We investigated further the potential antioxidative mechanisms of taxifolin. It has been reported that the master transcriptional factor NRF2 activates the expressions of cytoprotective genes in response to ROS and attenuates oxidative stress [34-36]. In a dormant state, NRF2 is subjected to ubiquitin-mediated proteasomal degradation through interactions with its component, Kelch-like epichlorohydrin (ECH)-associated protein 1 (KEAP1) [37]. Upon activation by oxidative stimuli, NRF2 dissociates from KEAP1 and then translocates to the nucleus, where it activates the transcription of target genes and upregulates the levels of phase II defense enzymes, such as HO-1, NQO1, and GCLM [38-41]. In addition, studies have shown that taxifolin upregulated the NRF2 pathway to curb the nuclear factor-κB-mediated Wnt/β-catenin signaling in colon carcinogenesis [42]. In this study, we investigated whether taxifolin targets the NRF2 pathway and promotes the expression of phase II enzymes in ARPE-19 cells. The western blot results showed that treatment with taxifolin increased the protein levels and mRNA expressions of NRF2, HO-1, NQO1, and GCLM in a dose-dependent manner.

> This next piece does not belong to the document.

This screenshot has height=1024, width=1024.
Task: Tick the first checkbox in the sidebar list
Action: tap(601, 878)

In addition, we found that ARPE-19 cells died despite taxifolin treatment after the downregulation of Nrf2 in the presence of H2O2. Therefore, these results suggested that the protective effects of taxifolin likely involve the upregulation of NRF2 and the enhancement of the phase II antioxidant enzyme system.

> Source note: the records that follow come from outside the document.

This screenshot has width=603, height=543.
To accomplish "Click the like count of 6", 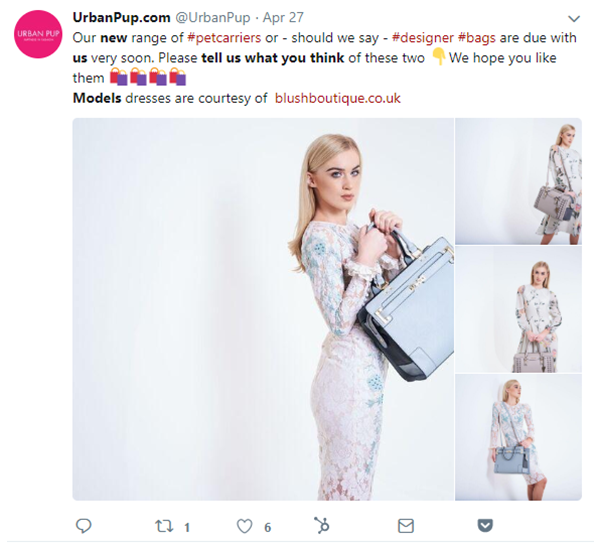I will [x=268, y=527].
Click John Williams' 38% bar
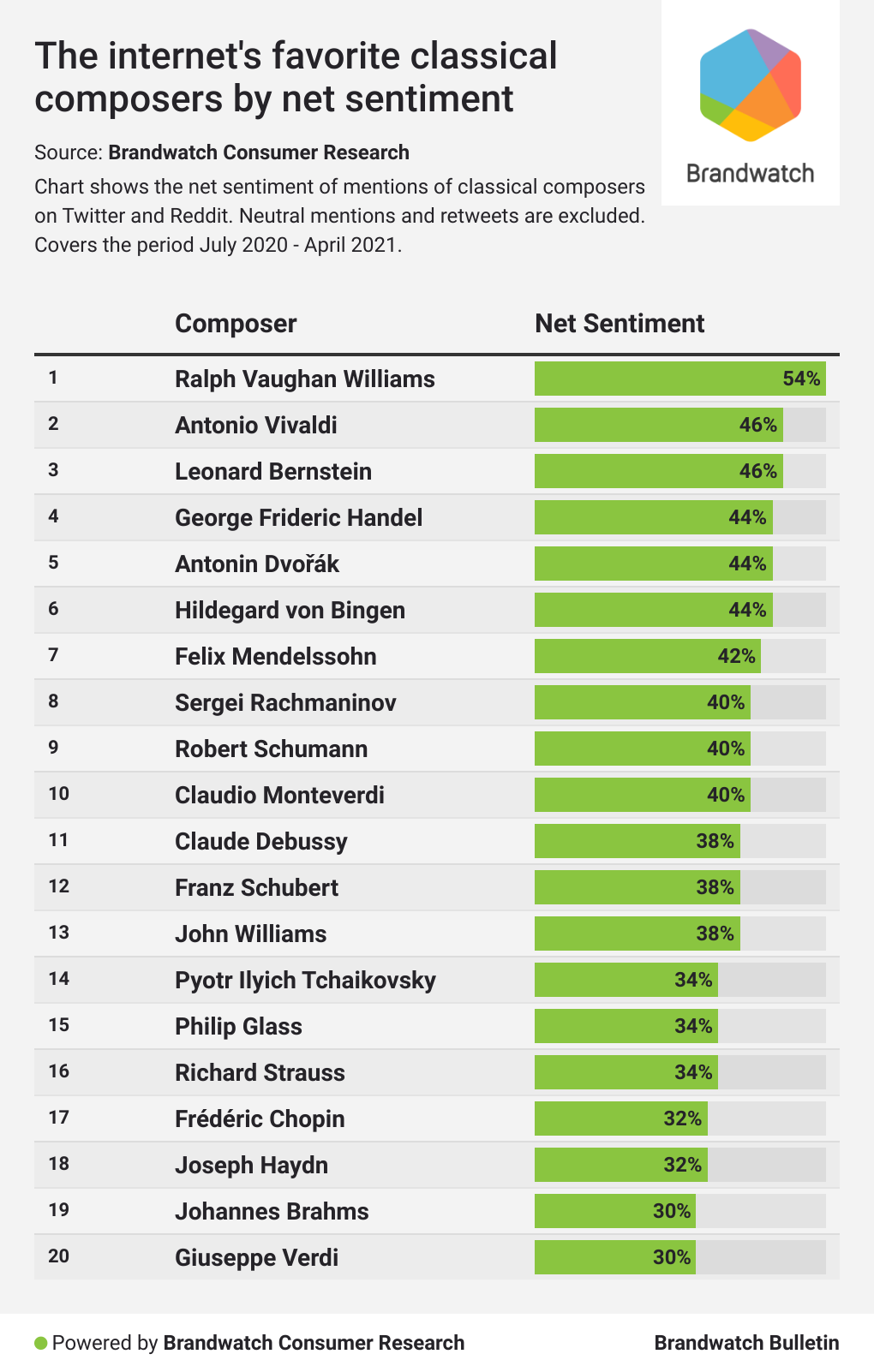The width and height of the screenshot is (874, 1372). pos(637,934)
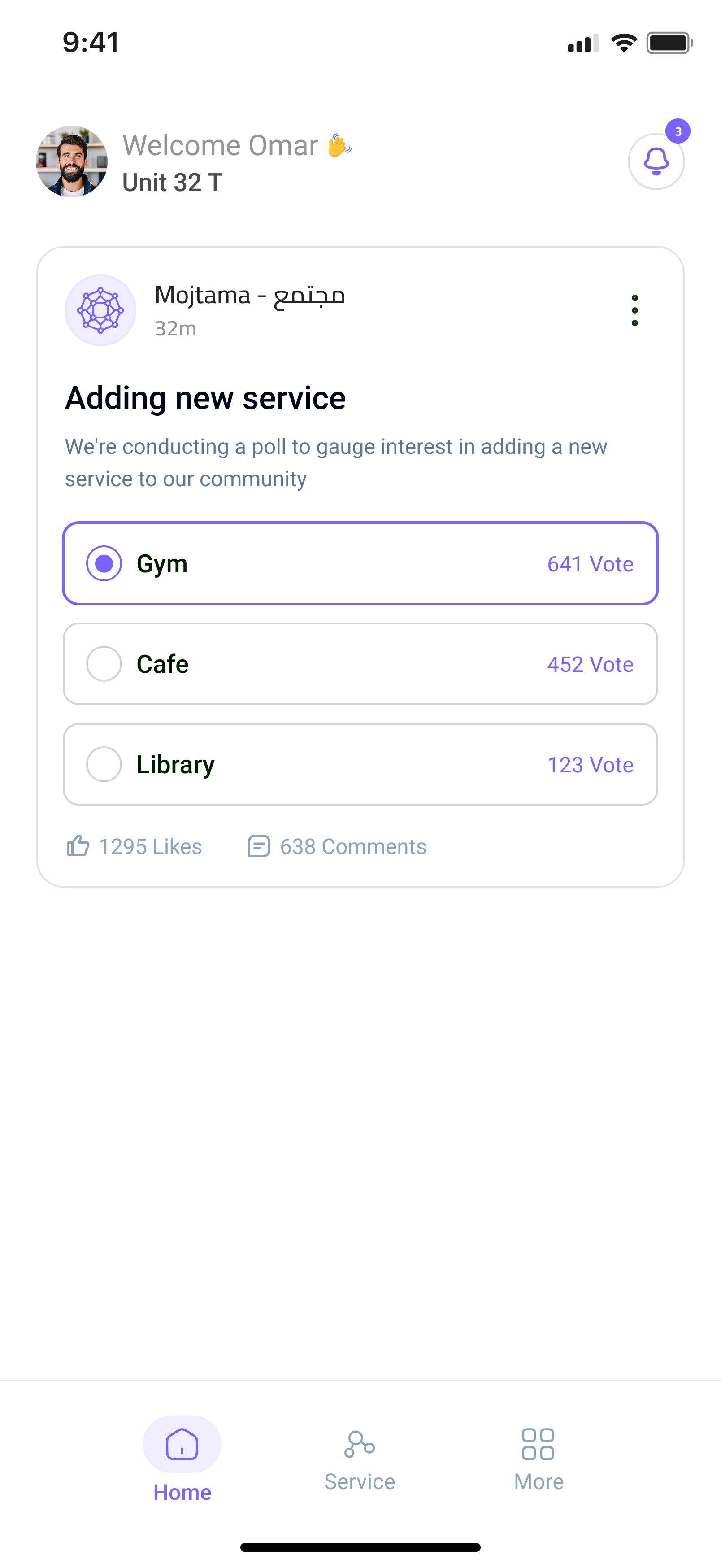Select the Gym radio button

[104, 564]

In conclusion, the present study revealed a novel function of taxifolin, to protect RPE cells against oxidative stress by inhibiting the H2O2-induced decrease in cell viability, cell apoptosis, and the intracellular generation of ROS. The potential mechanism appears to involve the activation of NRF2 and the upregulation of the phase II antioxidant enzyme system. Our results provide important information on taxifolin as a potential therapeutic agent for the prevention and therapy of AMD.